And Radio 4 this morning introduces this, its first news item, with the line, ‘Tax campaigners have welcomed…’ and the only criticism referred to is the unliklihood of countries such as Russia and Saudia Arabia falling into line.
But I sure waded in
Radio 2 news at 9:00am reported you as welcoming this as a first step, Richard, though they did at least have the decency to follow with an audio clip where you described it as “hollow”.
Bizarre
I welcome the principle and slam the delivery and they notice the first point instead of the second
Richard
Good to hear you on Radio4 and keep up the good fight.
Thanks
Good appearance on Today earlier, sounded like even Humphrys was in agreement with your points.
Thanks
And then we have to add to this the news that our beloved government, in the shape of that disciple of Ayn Rand, Sajid Javid, is pushing ahead with the privatisation of the Land Registry, thus making access to the information held on ownership of property and land a commercial transaction (for which the fees will be high) and removing the organisation from FoI requirements.
As this government has shown time and time again, every policy they announce on transparency, accountability and related issues is first and foremost an exercise in PR, and very little, if anything, more.
Staggering, isn’t it
There is a 38 degrees petition against the Land Registry privatisation, which is clearly against the public interest and well worth supporting the petition.

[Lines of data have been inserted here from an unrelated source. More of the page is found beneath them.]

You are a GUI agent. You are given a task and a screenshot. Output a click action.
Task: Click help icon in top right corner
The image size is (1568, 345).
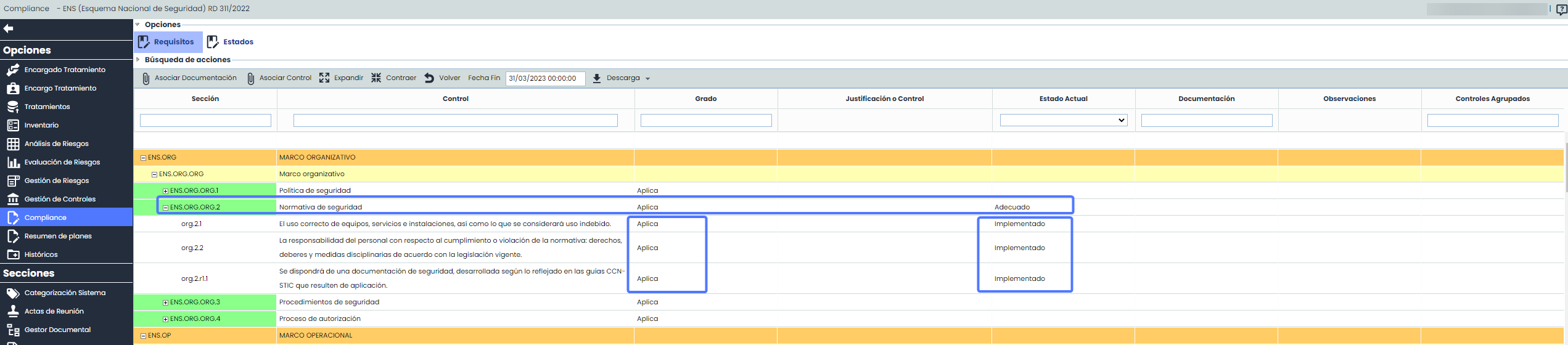(x=1561, y=9)
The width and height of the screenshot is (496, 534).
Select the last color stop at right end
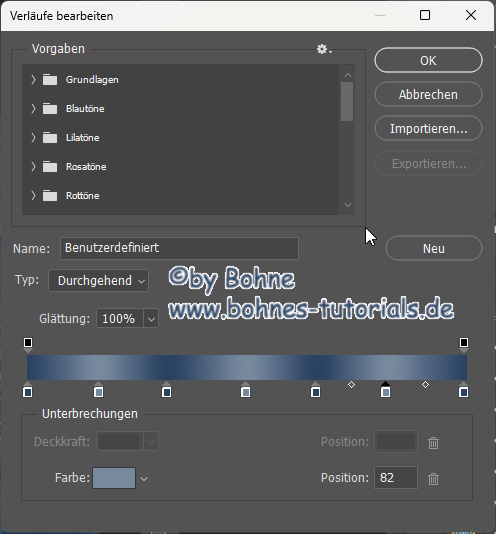pos(463,390)
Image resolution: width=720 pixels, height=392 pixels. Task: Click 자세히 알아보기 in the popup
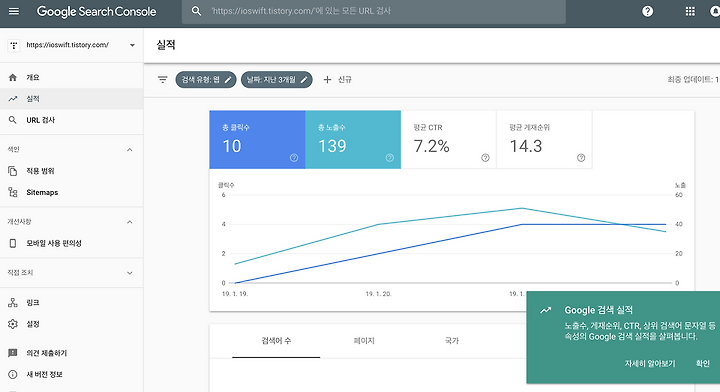coord(650,364)
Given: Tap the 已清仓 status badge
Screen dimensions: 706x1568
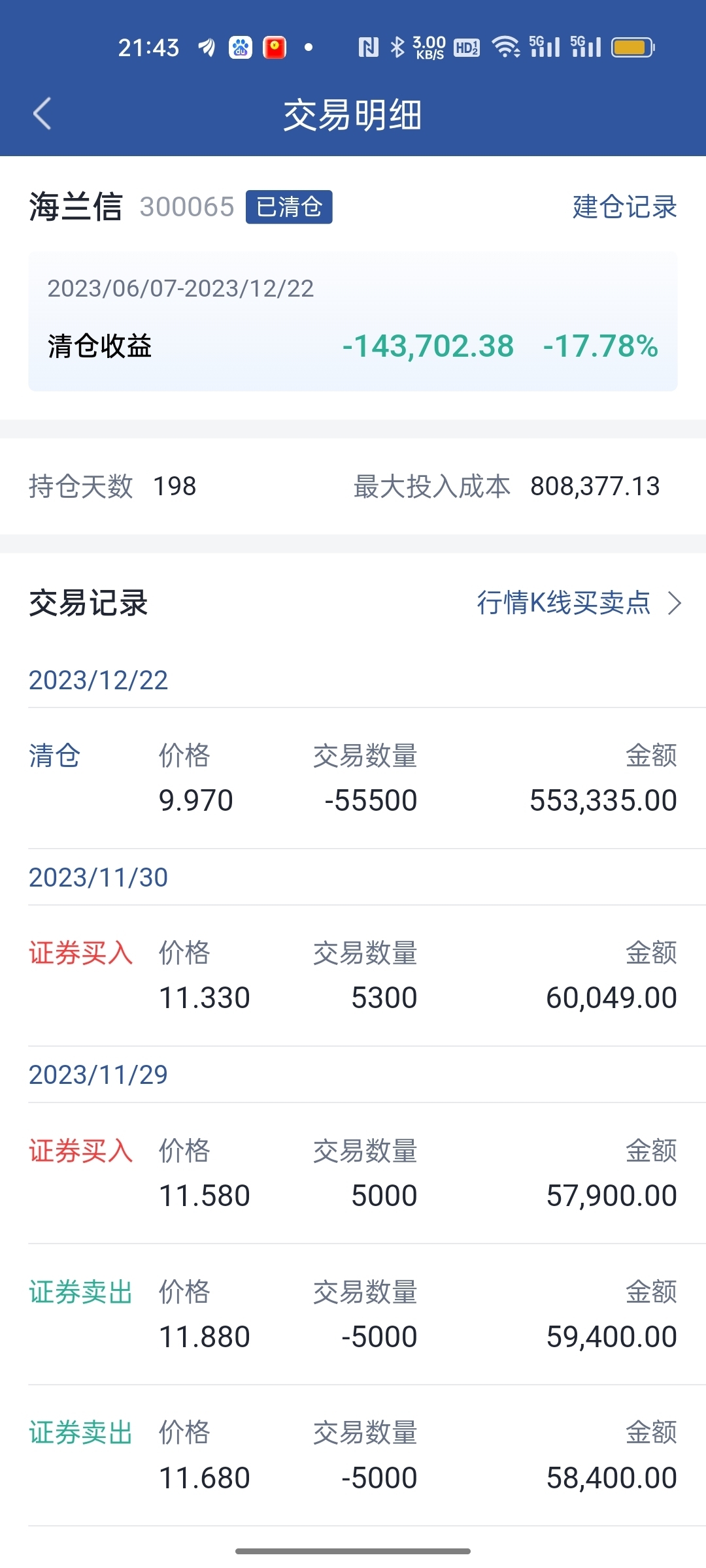Looking at the screenshot, I should [289, 207].
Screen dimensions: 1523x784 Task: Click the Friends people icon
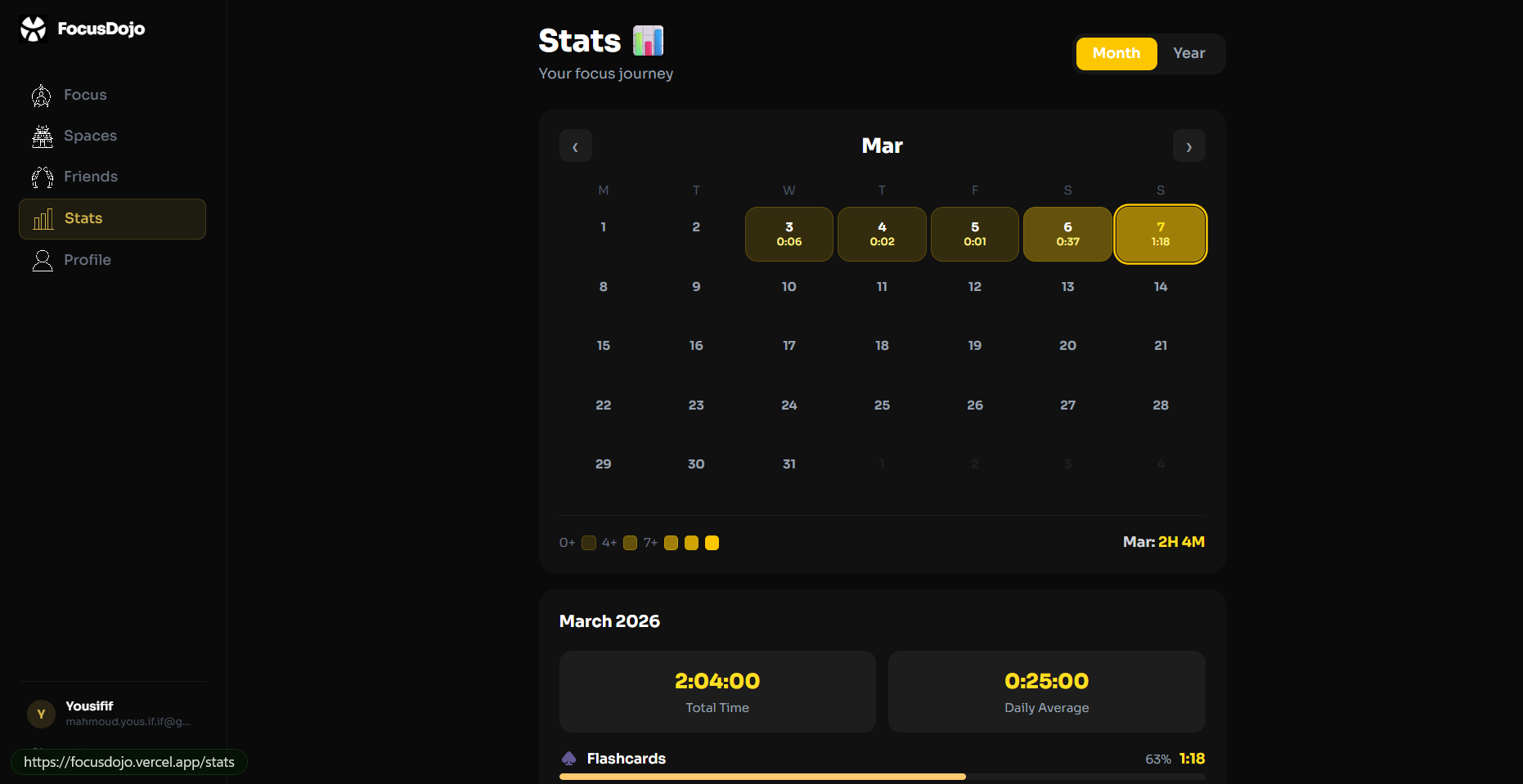[41, 177]
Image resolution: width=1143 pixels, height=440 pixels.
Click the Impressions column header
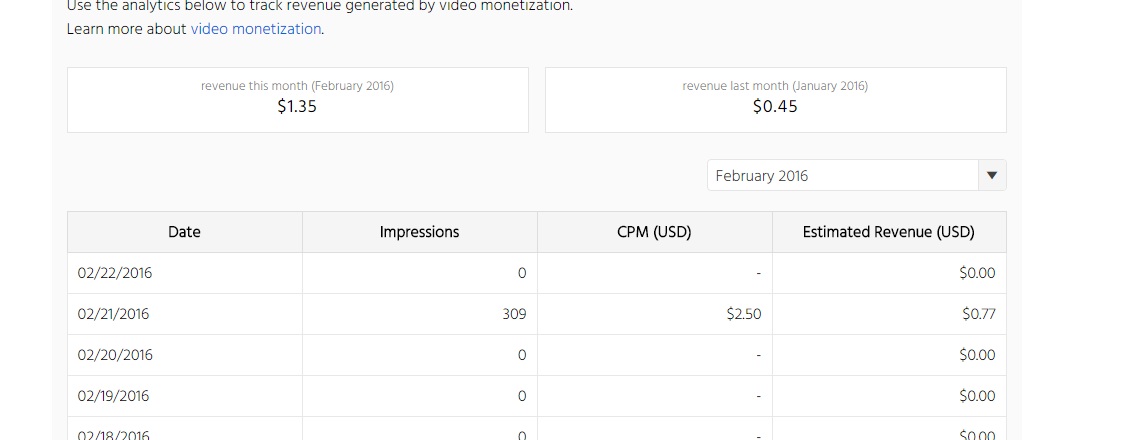419,232
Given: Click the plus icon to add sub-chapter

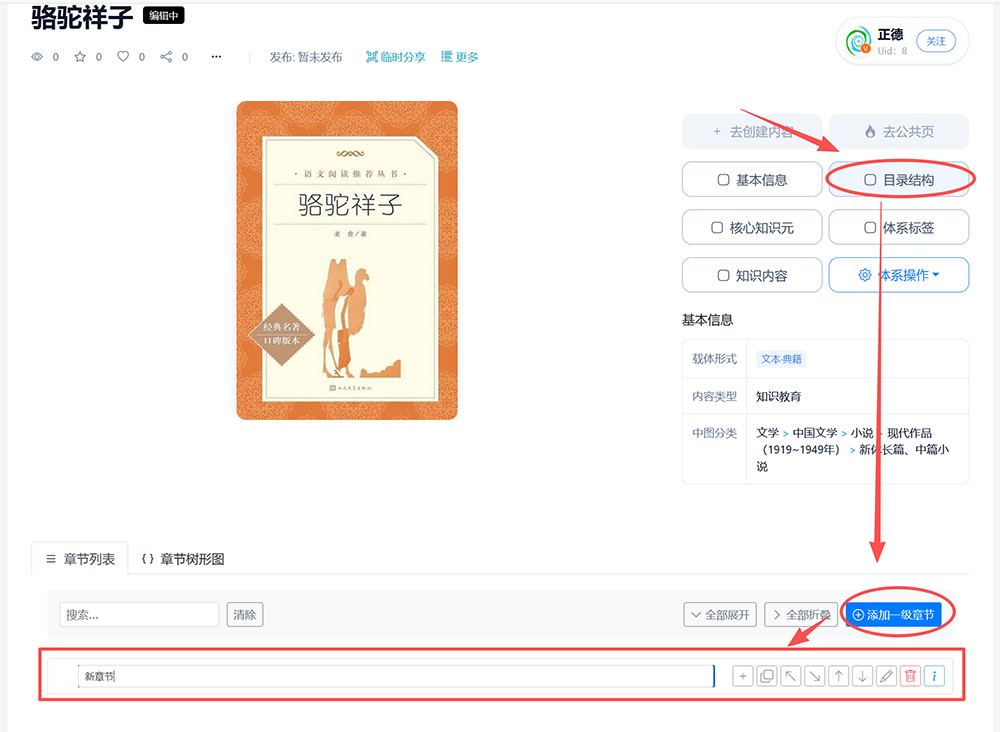Looking at the screenshot, I should pyautogui.click(x=742, y=676).
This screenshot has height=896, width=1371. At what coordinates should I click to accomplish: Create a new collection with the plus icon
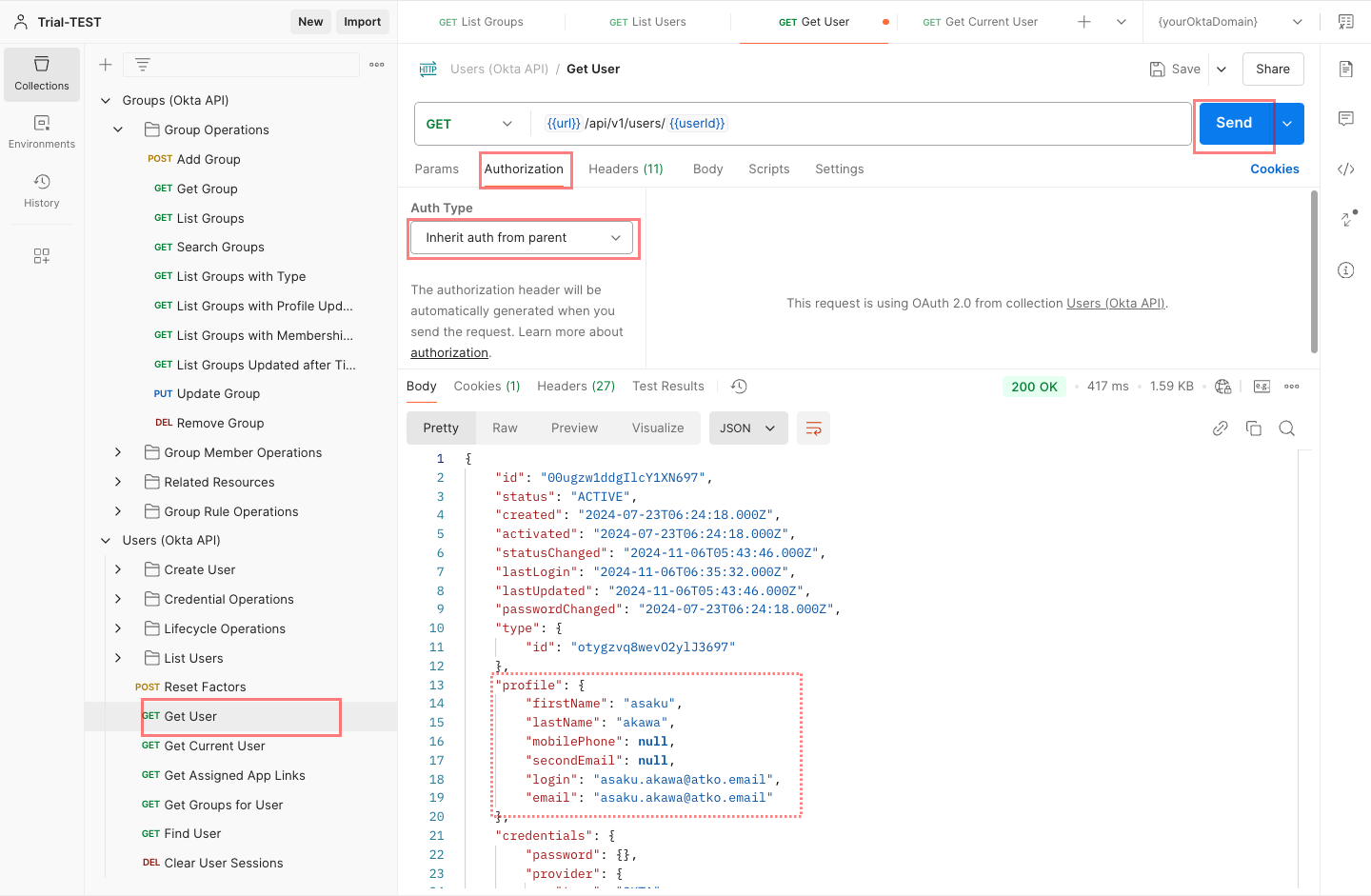[x=105, y=64]
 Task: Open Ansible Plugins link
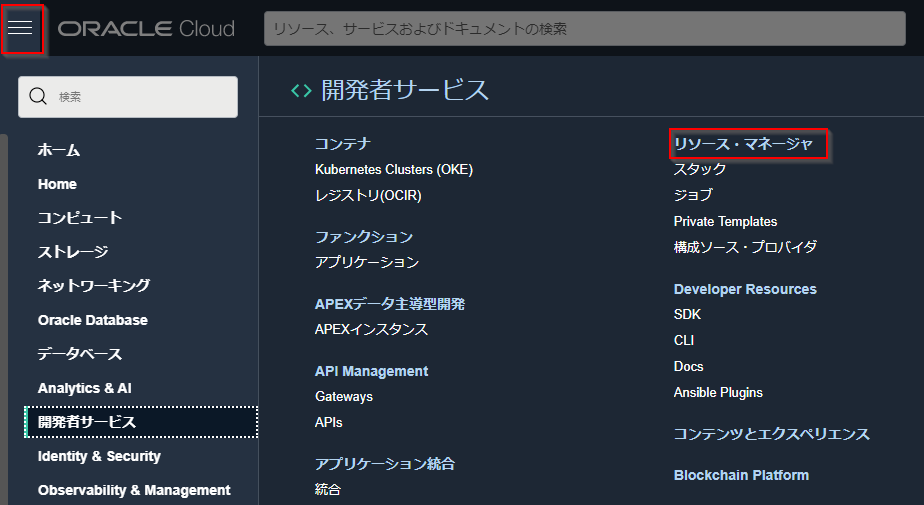[718, 393]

https://you.38degrees.org.uk/petitions/stop-privatisation-of-the-land-registry
Keith, seen and signed it, but thanks. Worth adding that Private Eye notes that in the consultation that took place when the idea of the Land Registry being privatised was floated by the previous government 90% of those who responded were against. Apparently only big business was for it. No surprise there, then.
Keith, likewise signed that petition. Wasn’t able to sign as an overseas Brit so used my mother’s postcode in London.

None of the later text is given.